→ **WHAT YOU SHOULD DO**
For this exercise, copy exactly every line from the one holding "The height and" through the end of the data, both included. Omit pictures.

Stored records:
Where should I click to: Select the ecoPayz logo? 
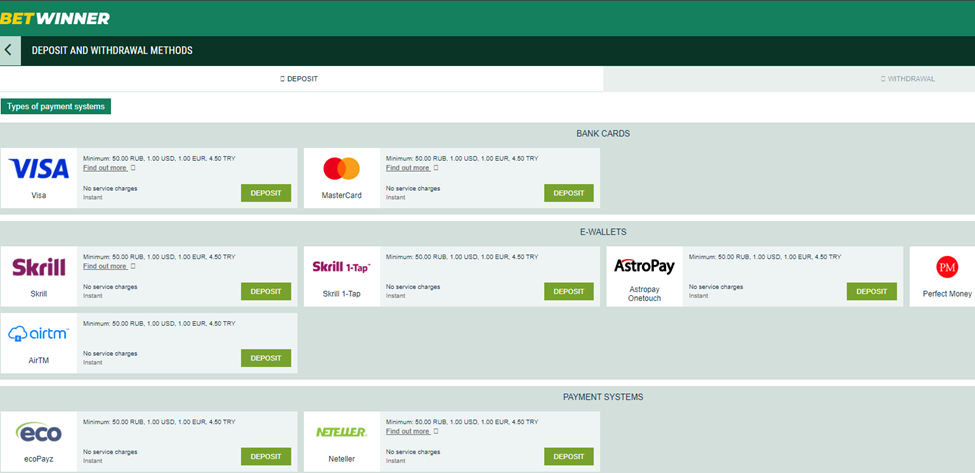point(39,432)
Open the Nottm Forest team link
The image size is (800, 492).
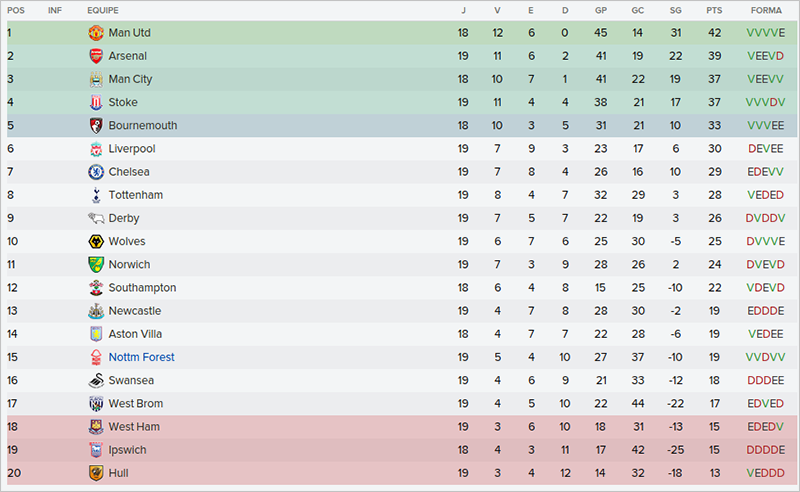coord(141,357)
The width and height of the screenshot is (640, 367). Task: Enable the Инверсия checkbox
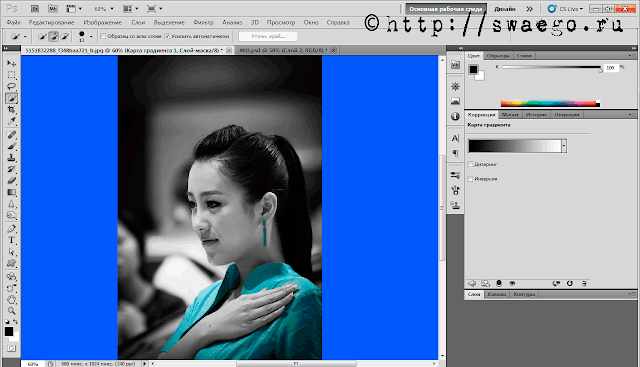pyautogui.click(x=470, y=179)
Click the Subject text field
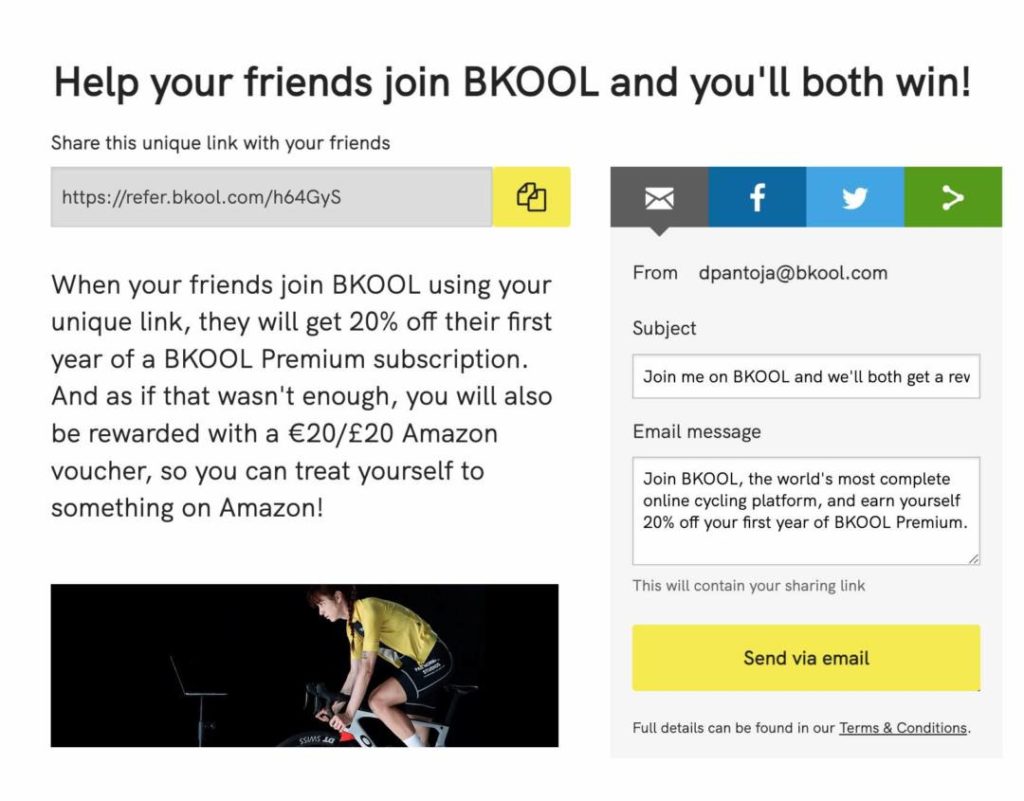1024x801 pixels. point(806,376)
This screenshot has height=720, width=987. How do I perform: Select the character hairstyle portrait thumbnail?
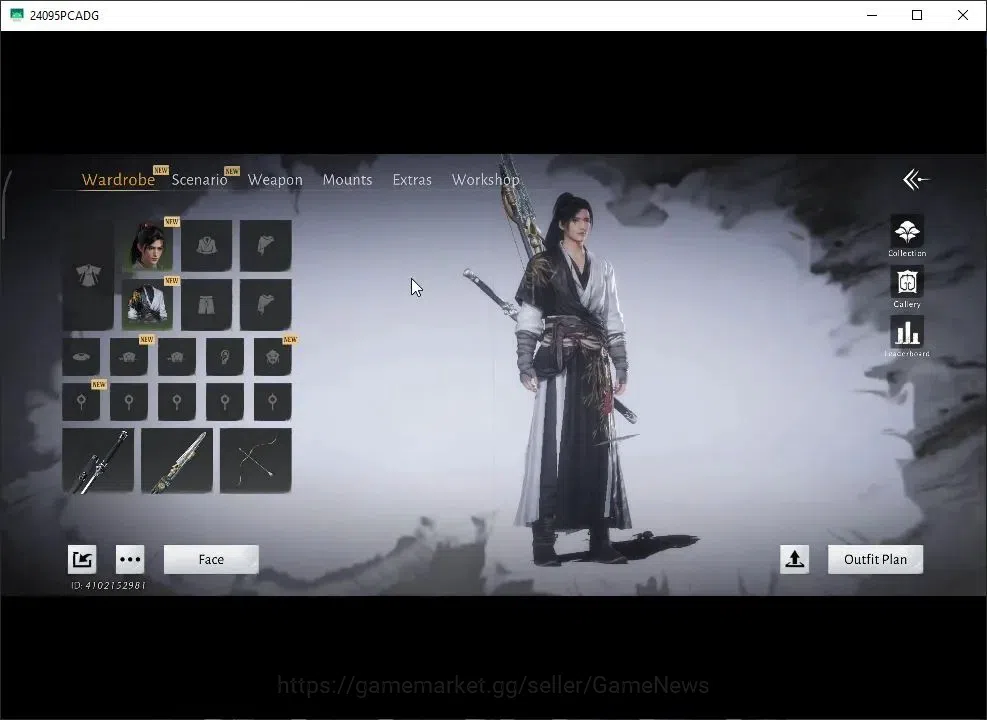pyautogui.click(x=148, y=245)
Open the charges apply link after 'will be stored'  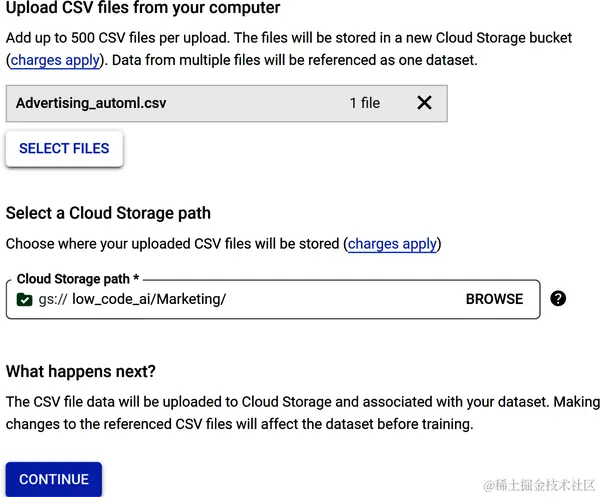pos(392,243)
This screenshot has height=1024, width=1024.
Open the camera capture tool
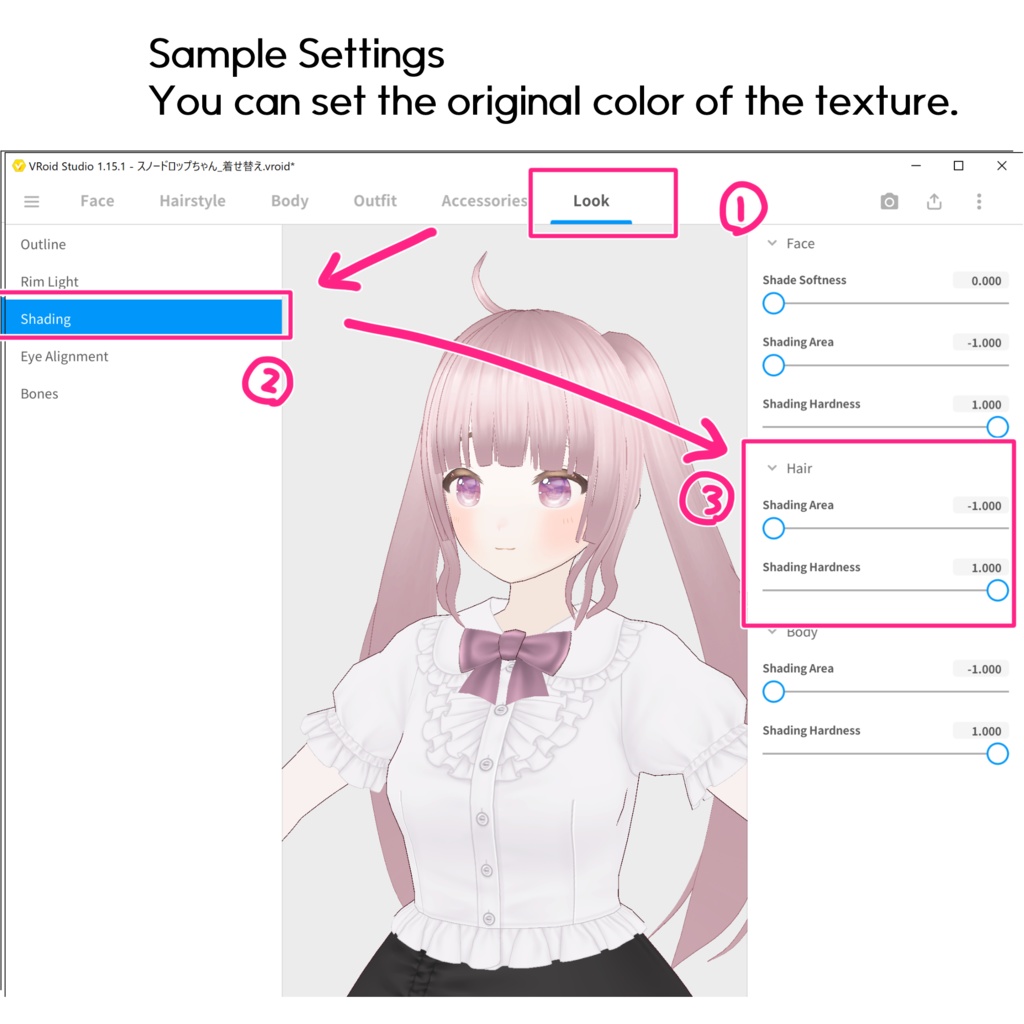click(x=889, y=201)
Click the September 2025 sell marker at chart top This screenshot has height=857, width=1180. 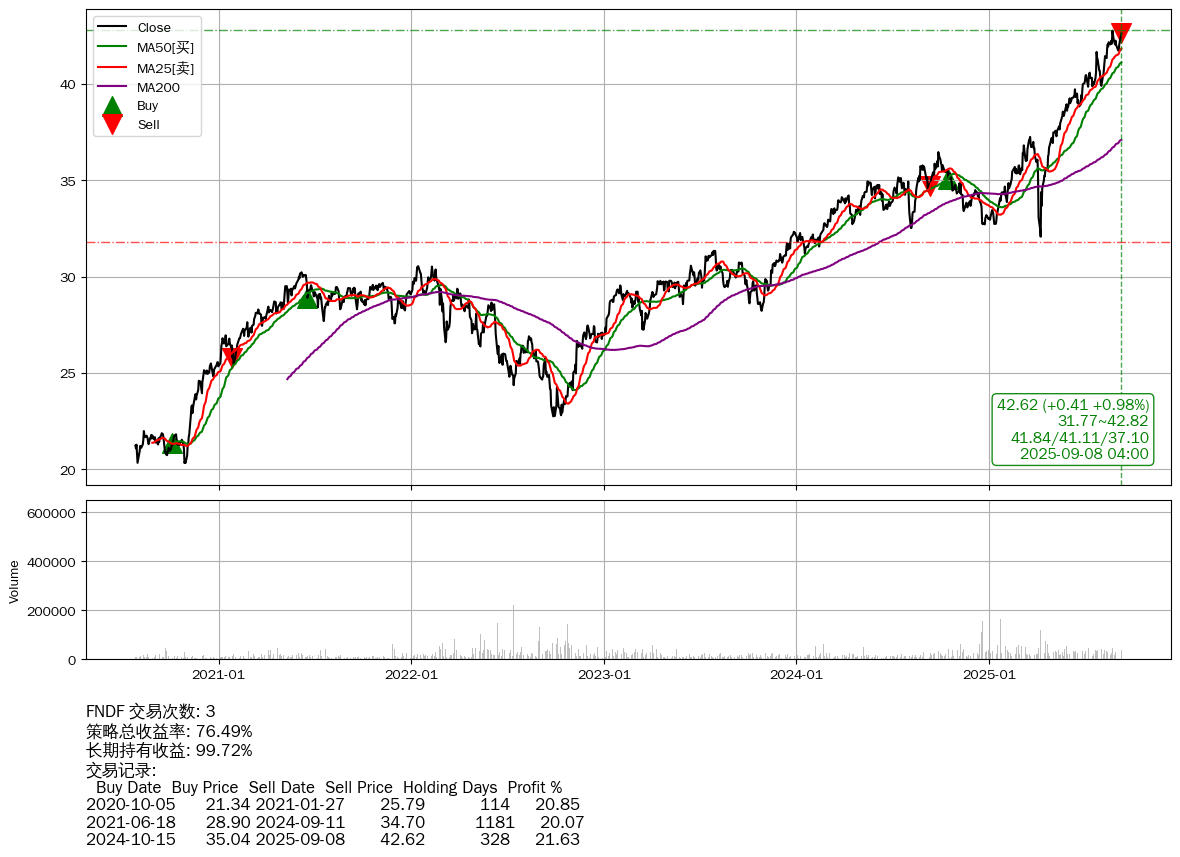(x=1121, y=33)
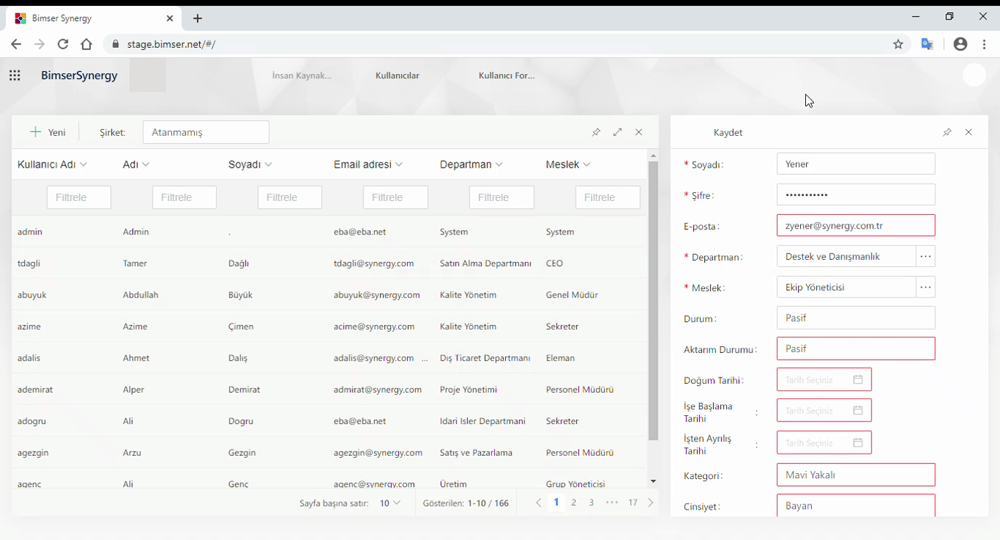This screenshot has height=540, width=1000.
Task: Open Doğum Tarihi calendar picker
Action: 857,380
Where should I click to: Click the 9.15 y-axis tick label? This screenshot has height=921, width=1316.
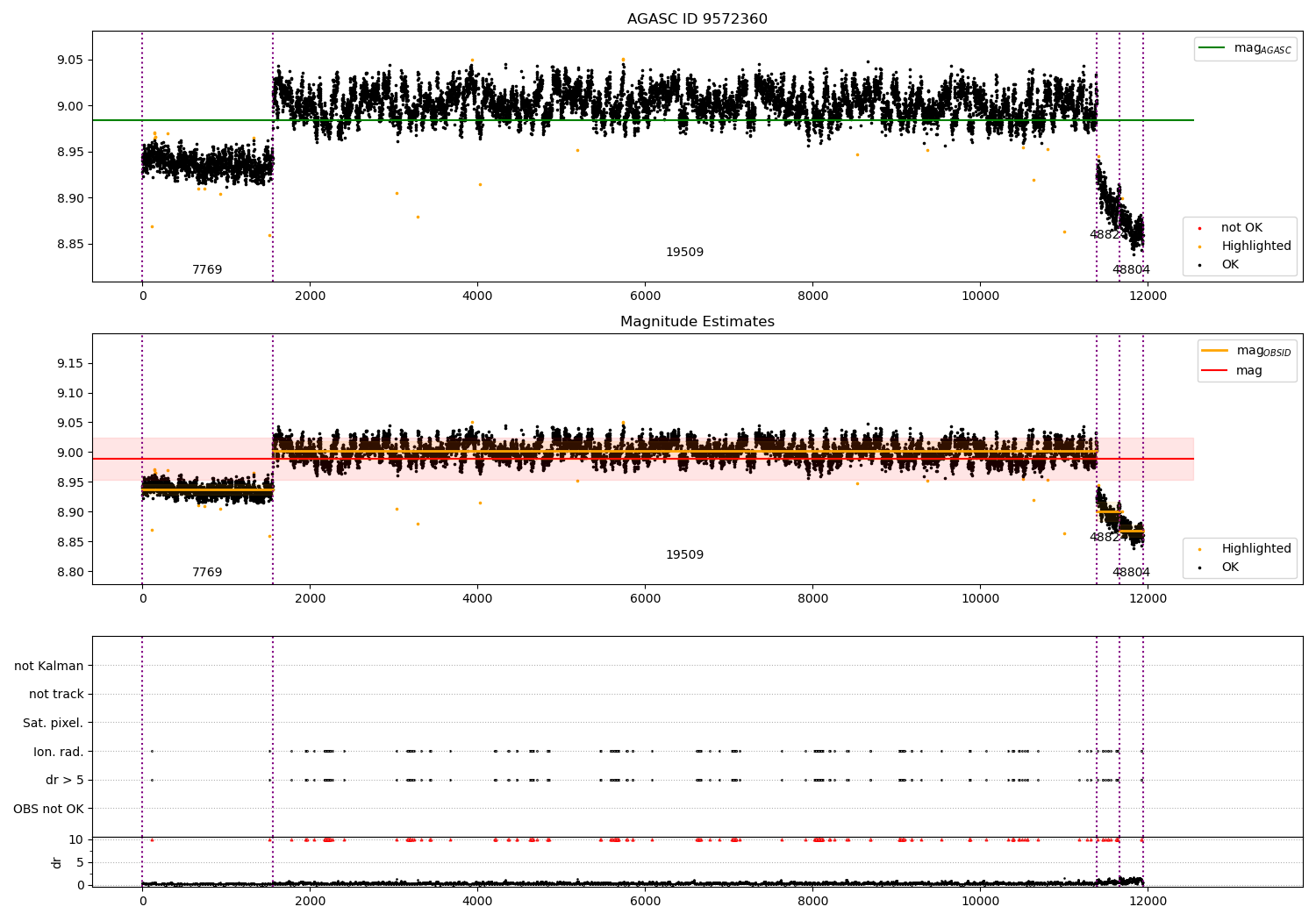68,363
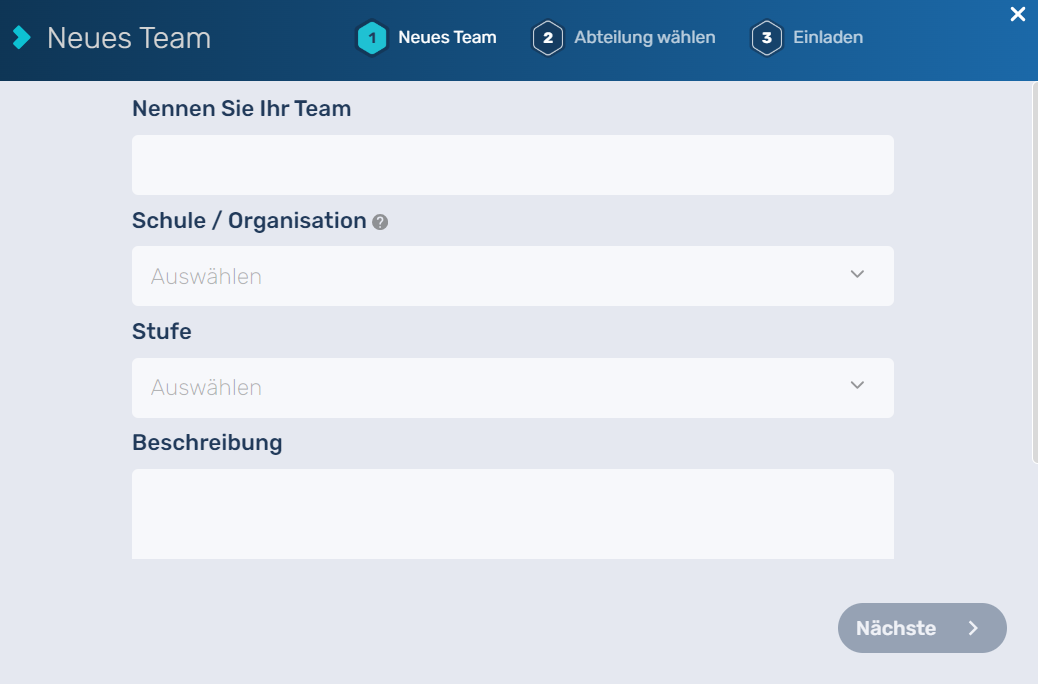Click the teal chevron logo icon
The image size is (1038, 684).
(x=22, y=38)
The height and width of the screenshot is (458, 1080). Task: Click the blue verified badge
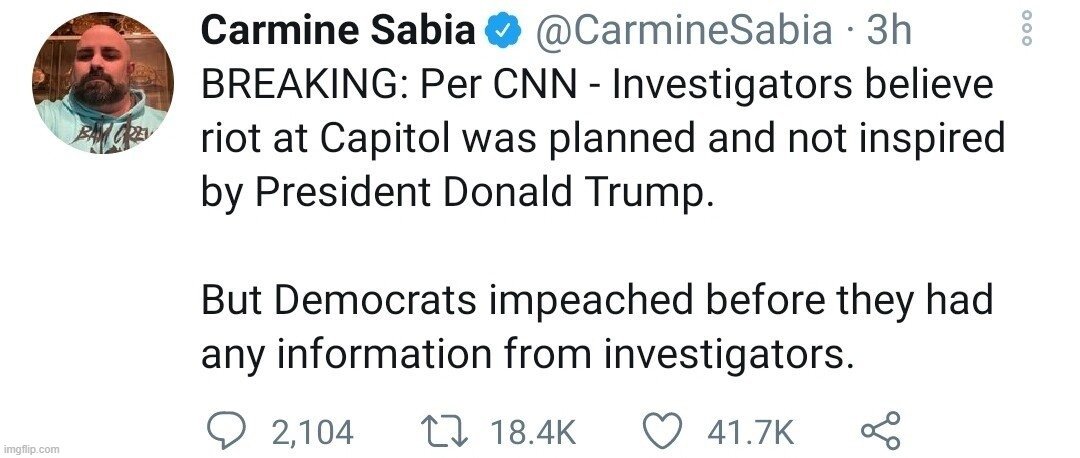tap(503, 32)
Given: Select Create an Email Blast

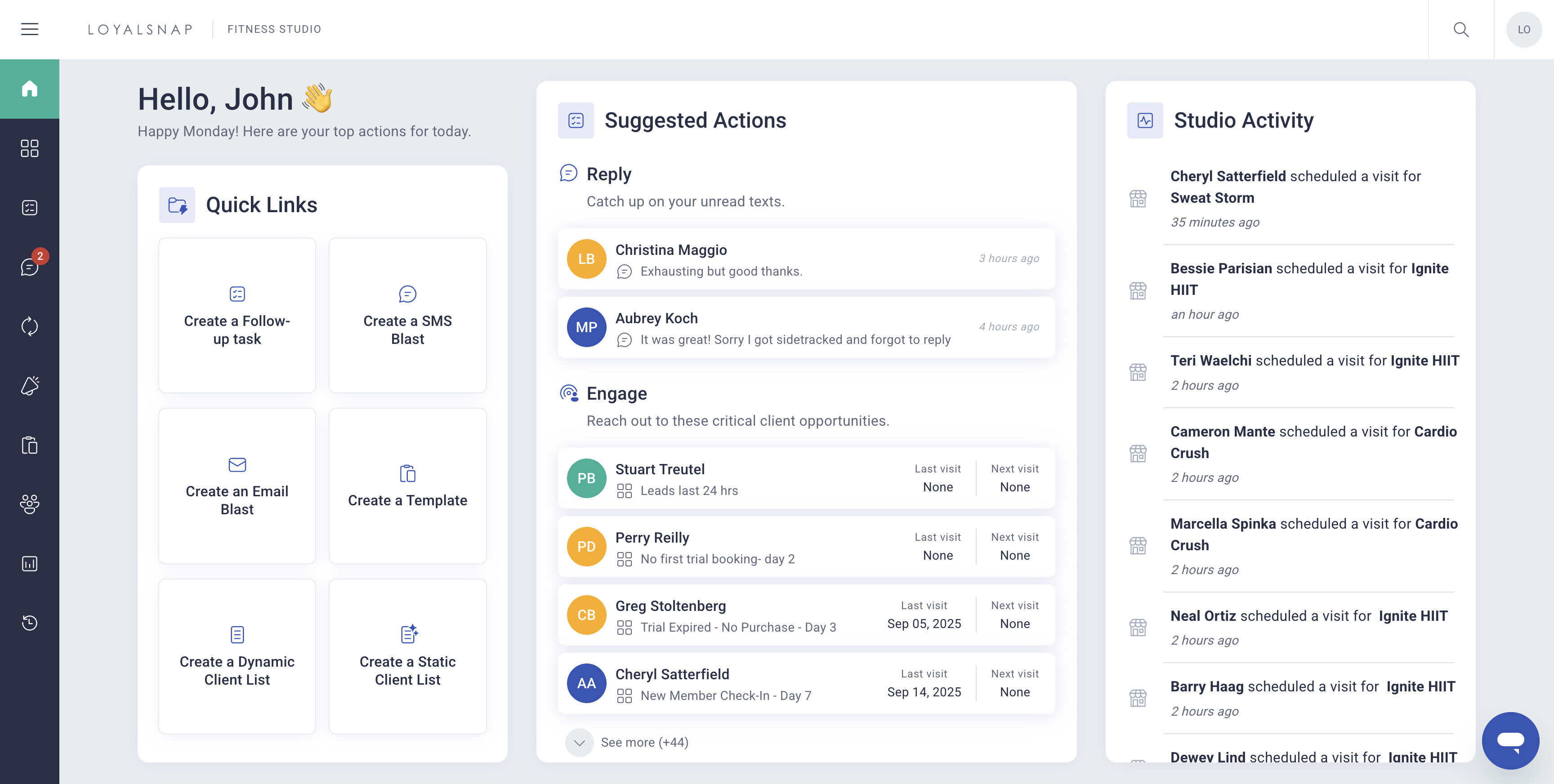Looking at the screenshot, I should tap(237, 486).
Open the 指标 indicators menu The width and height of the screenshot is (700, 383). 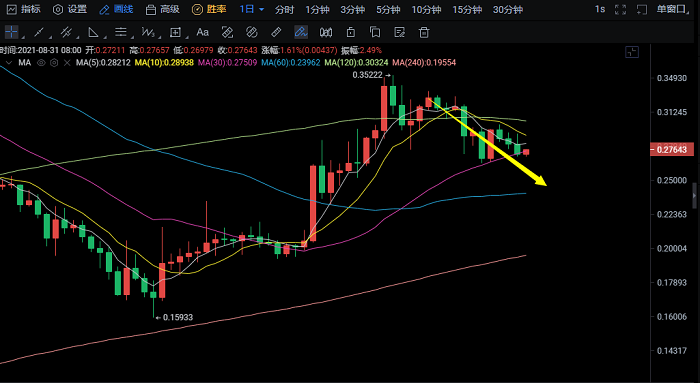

→ **WRITTEN ANSWER**
The height and width of the screenshot is (458, 1080). Task: Click the blue verified badge
tap(503, 32)
Given: Select Create an Email Blast

Looking at the screenshot, I should tap(237, 486).
Open the 指标 indicators menu The width and height of the screenshot is (700, 383). 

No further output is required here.